Incremental Risk from Vapor Intrusion to Indoor Air
In a J&H Model, the “Incremental Risk” from vapor intrusion to indoor air (as carcinogens) are compared to the general point of departure of 0.000001. And this value applies to make conclusions and recommendations. For instance, Incremental Risk values which are less than 0.000001 generally require no further action. Where as Incremental Risk values which are greater than or equal to 0.000001, but less than or equal to 0.0001, fall within the “risk management” range. This means the site requires stakeholders to determine whether the risk estimates are acceptable or not. Typically, this translates into further investigation and safety evaluations. In the third place, Incremental Risk values which are greater than 0.0001 certainly require further action. Typically, parties proceed with indoor air quality mitigation and contamination remediation.

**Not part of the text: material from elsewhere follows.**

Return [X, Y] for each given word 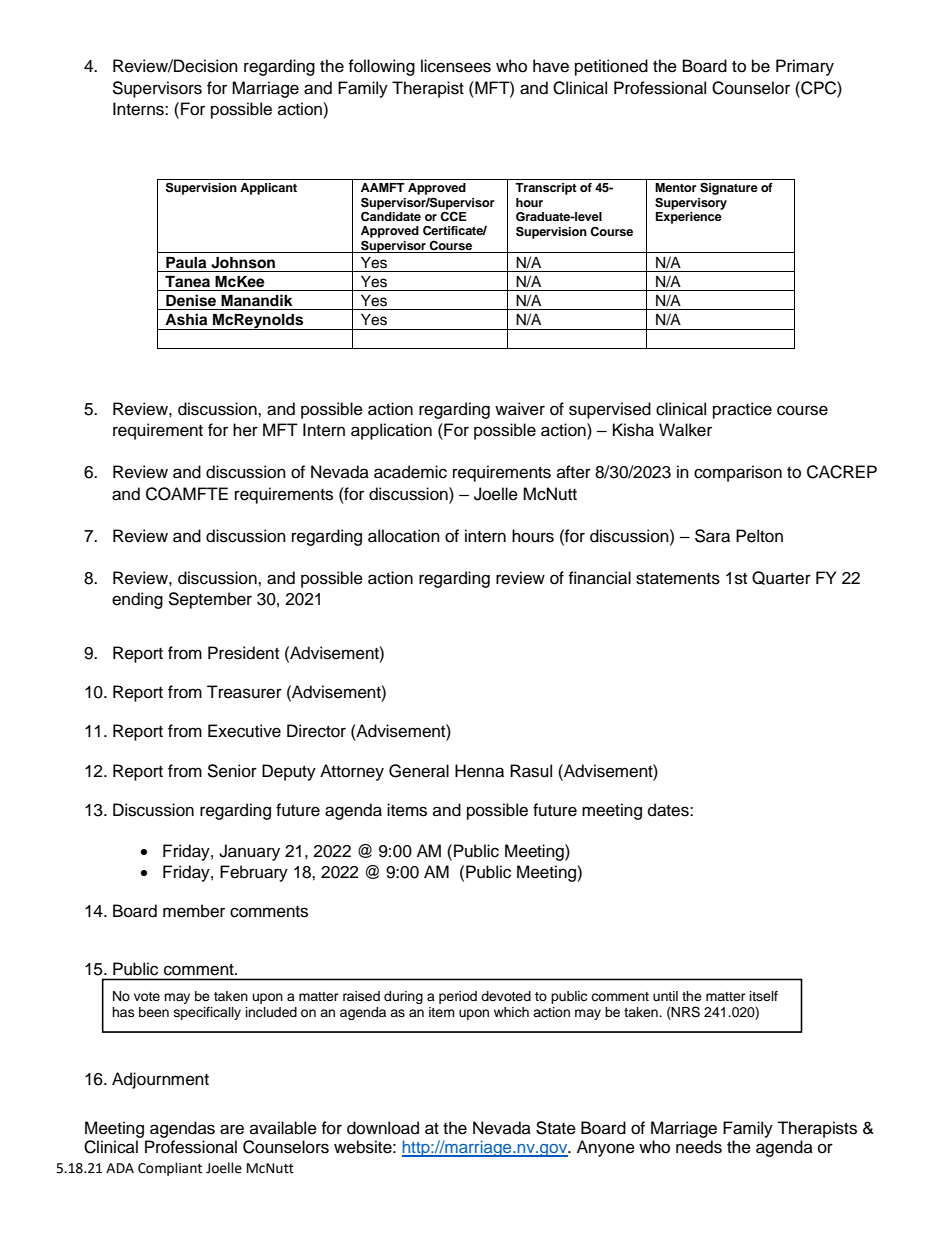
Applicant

The “Hazard Quotient” from vapor intrusion to indoor air (as non-carcinogens) represents a site-specific “Hazard Index” (or HI). The Hazard Index compares to the acceptable hazard levels defined by the DTSC and USEPA. This value is unit-less and applies to determine whether adverse health effects are likely to exist onsite. In general, HI values larger than 1.0 indicate adverse health effects are possible. Whereas HI values lesser than 1.0 indicate adverse health effects are not likely to occur.

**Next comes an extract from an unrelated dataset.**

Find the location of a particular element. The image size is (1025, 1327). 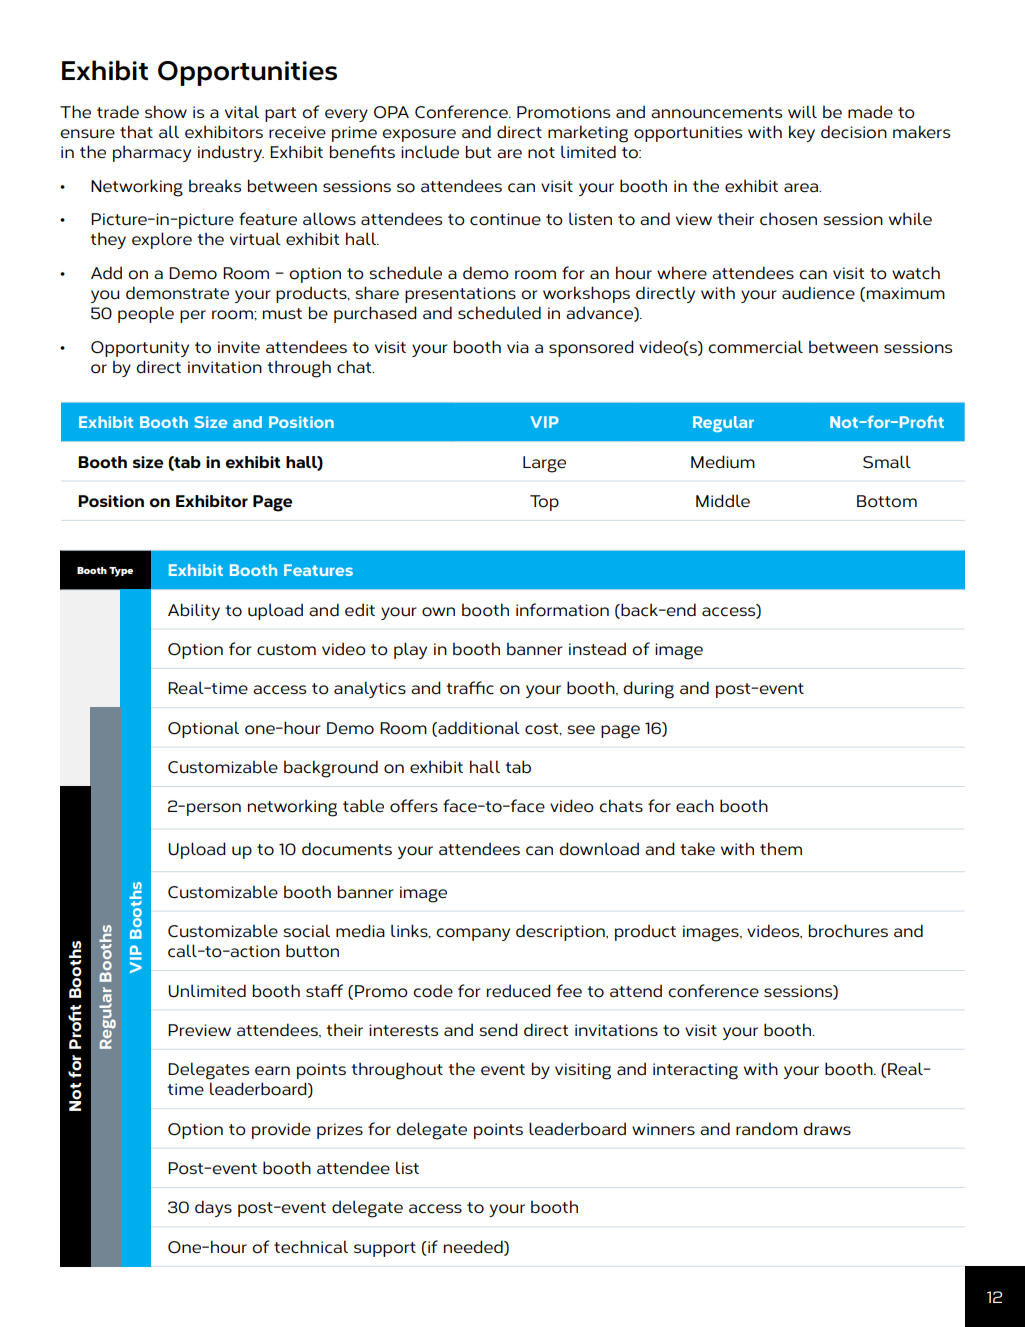

social is located at coordinates (306, 931).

Historical Phase 2 Environmental Screening Level Numbers for Soil-Gas
California Human Health Screening Levels (CHHSLs) are historical Phase 2 Environmental Screening Level Numbers. CHHSLs are now obsolete, per the Office of Environmental Health Hazard Assessment (OEHHA). In fact, the OEHHA now recommends using HHRA Note 3 (DTSC HERO) for Phase 2 Environmental screening level numbers.
CHHSLs are concentrations of chemicals in soil-gas that are below the theoretical thresholds of concern for human health risks. These numbers were mainly applicable during the years 2005 to about 2015. CHHSLs were developed by the California OEHHA, pursuant to California Health and Safety Code §57008. In the same way as other screening levels, CHHSLs are not enforceable standards for remedial action. Instead, they apply as tools for screening purposes. Besides, not all potential chemicals of concern have CHHSL values.
Regional Screening Levels (RSLs) & Soil
Regional Screening Levels (or RSLs) are general risk-base concentrations by the EPA for use to evaluate chemicals in shallow soil. RSLs combine human toxicity limitations and standard exposure values to approximate health-protective-thresholds for human exposure. RSL values have a base target cancer risk (or TR) of 0.000001. Similarly, RSL values also have a base target hazard quotient (or THQ) of 1.0 and 0.1. These values are the basis of the typical exposure modes. For example: inhalation; ingestion; skin contact; etc.
RSLs are not legally enforceable standards. Instead, they are considerable guidelines to determine if potential risks are in association with soil contamination and help decide upon the necessity of further evaluation.
Maximum Contaminant Levels (MCLs) & Groundwater
Maximum Contaminant Levels (MCLs) are national primary standards for drinking water. Unlike the screening levels above, these numbers actually do serve as regulatory standards. Various Water Boards and environmental agencies enforce MCLs as the baseline for groundwater testing and assessment. MCLs are available for various chemicals. Moreover, the base concentrations have human protective intent. The numbers are a basis of human exposures over a lifetime through direct-contact exposure pathways (for example: ingestion).